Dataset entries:
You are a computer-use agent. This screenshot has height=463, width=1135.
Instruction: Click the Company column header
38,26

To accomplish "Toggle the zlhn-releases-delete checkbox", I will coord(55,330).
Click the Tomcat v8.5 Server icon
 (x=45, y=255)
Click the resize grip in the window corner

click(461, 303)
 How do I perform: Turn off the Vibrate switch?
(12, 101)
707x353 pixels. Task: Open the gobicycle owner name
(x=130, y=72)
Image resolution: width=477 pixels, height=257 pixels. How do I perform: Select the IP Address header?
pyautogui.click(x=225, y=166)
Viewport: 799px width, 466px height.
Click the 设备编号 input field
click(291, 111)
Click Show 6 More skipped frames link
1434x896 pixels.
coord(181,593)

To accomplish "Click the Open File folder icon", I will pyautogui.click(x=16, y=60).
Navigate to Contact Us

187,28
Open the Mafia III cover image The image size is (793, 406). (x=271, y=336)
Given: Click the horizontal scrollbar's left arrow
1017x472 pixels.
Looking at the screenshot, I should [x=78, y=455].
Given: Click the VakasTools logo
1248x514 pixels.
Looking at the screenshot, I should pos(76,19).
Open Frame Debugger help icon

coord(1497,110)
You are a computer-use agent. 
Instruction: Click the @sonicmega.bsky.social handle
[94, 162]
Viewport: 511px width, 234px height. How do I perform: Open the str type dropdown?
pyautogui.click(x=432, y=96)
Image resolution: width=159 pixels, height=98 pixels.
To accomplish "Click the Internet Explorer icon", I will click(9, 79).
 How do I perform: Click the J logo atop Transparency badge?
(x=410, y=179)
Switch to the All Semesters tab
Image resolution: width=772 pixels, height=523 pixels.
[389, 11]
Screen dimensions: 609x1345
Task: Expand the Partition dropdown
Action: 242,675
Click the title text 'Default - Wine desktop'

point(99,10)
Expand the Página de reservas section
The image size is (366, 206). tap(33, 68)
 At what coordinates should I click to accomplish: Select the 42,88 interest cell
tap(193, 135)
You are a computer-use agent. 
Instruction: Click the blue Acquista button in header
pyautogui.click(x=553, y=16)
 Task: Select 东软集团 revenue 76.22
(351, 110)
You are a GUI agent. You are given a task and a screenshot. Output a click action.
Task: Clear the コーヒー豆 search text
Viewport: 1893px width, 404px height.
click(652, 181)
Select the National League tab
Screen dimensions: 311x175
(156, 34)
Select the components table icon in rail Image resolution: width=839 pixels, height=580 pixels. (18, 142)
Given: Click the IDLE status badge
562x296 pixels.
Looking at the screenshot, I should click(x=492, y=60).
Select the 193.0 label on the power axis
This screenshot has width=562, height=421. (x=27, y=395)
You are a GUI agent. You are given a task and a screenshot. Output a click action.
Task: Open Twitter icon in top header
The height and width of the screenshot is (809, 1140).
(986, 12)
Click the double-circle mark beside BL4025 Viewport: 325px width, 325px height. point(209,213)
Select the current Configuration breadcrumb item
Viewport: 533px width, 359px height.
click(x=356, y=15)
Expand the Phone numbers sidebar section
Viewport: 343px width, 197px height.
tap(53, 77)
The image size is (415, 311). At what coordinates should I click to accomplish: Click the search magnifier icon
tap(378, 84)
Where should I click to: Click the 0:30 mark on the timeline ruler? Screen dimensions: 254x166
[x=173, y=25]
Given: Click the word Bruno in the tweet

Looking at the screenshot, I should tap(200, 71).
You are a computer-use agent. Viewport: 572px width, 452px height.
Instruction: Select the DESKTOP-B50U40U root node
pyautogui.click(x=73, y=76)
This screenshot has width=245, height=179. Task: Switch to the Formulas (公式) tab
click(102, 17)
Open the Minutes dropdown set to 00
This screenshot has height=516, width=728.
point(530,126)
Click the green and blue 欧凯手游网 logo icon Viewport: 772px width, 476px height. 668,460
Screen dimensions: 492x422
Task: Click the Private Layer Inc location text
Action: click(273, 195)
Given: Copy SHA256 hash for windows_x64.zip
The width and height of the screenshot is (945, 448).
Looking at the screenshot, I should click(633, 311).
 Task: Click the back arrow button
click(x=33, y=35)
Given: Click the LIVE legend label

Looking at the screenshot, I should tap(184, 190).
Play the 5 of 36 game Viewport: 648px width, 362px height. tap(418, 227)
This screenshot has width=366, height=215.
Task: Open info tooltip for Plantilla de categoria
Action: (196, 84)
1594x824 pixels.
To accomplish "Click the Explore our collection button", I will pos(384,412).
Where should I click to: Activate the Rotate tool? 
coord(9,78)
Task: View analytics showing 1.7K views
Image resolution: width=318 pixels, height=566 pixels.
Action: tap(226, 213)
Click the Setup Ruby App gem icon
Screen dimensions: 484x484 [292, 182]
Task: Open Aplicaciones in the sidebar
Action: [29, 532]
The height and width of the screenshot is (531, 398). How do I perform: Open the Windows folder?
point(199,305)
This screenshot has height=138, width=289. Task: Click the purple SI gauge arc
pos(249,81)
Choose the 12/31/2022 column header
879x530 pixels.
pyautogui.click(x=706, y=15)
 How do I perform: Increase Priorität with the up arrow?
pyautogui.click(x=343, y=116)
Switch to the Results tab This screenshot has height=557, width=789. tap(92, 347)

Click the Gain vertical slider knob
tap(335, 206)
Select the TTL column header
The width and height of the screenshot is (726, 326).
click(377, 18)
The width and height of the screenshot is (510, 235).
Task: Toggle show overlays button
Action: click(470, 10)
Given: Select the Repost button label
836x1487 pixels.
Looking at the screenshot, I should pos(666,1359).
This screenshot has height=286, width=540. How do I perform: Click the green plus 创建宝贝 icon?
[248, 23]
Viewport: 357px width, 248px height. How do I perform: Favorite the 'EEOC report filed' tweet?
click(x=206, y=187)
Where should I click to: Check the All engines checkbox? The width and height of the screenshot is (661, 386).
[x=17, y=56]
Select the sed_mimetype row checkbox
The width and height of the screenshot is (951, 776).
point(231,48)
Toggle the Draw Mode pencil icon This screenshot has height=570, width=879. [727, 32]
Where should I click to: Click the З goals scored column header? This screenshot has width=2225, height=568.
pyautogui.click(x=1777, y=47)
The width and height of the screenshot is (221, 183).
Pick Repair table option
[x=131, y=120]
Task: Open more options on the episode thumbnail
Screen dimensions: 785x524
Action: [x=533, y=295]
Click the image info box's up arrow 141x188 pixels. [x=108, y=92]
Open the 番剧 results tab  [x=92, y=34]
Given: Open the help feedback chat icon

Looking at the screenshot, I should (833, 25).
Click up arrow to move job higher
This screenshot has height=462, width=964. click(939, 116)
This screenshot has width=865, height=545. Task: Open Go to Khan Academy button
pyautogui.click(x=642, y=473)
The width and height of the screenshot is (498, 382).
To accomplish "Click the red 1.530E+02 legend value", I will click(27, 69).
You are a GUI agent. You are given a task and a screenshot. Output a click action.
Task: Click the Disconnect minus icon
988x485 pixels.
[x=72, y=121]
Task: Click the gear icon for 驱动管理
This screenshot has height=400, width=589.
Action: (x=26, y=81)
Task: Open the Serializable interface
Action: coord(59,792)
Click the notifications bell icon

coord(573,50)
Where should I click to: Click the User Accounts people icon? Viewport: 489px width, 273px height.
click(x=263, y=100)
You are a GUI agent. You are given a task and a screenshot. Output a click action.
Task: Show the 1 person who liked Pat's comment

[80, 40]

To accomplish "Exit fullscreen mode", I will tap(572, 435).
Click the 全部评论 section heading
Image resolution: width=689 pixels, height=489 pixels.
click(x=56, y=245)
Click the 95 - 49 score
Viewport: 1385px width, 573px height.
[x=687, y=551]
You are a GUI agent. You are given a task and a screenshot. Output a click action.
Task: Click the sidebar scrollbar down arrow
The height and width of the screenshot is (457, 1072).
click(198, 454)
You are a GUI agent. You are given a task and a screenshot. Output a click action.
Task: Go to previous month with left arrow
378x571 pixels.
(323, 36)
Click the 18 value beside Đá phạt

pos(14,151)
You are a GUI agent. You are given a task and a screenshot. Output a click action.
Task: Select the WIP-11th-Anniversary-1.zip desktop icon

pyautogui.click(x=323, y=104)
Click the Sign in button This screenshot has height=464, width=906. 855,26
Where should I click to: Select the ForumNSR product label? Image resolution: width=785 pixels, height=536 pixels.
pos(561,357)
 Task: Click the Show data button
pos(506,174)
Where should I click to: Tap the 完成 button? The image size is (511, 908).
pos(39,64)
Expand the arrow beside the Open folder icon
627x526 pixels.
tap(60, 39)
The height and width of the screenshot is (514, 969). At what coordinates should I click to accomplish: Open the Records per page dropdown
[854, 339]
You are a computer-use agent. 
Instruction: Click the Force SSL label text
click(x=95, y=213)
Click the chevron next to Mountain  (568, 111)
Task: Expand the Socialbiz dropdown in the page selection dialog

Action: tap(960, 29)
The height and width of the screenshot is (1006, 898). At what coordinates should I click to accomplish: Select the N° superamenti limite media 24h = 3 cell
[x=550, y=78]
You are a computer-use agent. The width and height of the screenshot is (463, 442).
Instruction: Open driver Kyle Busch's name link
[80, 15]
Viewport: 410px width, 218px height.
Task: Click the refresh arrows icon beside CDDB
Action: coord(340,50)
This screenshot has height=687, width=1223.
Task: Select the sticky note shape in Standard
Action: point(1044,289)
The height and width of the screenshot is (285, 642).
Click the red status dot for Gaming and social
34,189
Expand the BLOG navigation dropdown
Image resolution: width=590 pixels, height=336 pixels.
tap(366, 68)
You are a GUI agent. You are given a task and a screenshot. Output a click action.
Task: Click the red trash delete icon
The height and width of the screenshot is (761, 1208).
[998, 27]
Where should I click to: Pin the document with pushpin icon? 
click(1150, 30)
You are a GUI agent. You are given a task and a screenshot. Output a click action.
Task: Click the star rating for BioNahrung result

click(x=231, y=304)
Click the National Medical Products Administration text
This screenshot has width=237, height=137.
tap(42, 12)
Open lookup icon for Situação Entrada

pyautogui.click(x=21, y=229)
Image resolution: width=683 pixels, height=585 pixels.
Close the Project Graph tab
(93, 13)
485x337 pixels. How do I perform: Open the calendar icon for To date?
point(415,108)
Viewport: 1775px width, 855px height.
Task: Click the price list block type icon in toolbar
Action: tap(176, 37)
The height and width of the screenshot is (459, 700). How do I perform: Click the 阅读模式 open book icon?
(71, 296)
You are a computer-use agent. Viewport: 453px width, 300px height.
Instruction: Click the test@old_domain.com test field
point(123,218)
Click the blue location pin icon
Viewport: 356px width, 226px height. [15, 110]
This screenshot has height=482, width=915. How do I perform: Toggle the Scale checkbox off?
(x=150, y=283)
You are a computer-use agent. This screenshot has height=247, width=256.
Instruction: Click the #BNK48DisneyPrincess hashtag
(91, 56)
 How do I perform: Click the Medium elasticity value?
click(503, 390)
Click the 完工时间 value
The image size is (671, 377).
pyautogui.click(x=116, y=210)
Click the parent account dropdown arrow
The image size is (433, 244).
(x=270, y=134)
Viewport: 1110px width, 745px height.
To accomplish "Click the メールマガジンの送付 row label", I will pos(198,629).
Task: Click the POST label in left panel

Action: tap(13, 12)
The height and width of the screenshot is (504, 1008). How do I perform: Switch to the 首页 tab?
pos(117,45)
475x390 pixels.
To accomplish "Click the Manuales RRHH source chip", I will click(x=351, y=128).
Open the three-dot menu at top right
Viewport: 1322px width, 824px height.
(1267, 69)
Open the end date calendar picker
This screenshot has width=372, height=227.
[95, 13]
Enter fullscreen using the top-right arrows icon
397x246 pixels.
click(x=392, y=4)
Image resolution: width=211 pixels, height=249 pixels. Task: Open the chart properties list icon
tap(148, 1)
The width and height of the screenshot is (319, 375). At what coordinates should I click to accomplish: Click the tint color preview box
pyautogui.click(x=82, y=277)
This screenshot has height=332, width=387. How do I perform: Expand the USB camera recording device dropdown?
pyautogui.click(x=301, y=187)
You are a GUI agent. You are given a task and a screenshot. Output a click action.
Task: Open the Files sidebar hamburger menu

Task objective:
Collect each line above holding the string "right".

Completed exercise:
Open the three-dot menu at top right
Enter fullscreen using the top-right arrows icon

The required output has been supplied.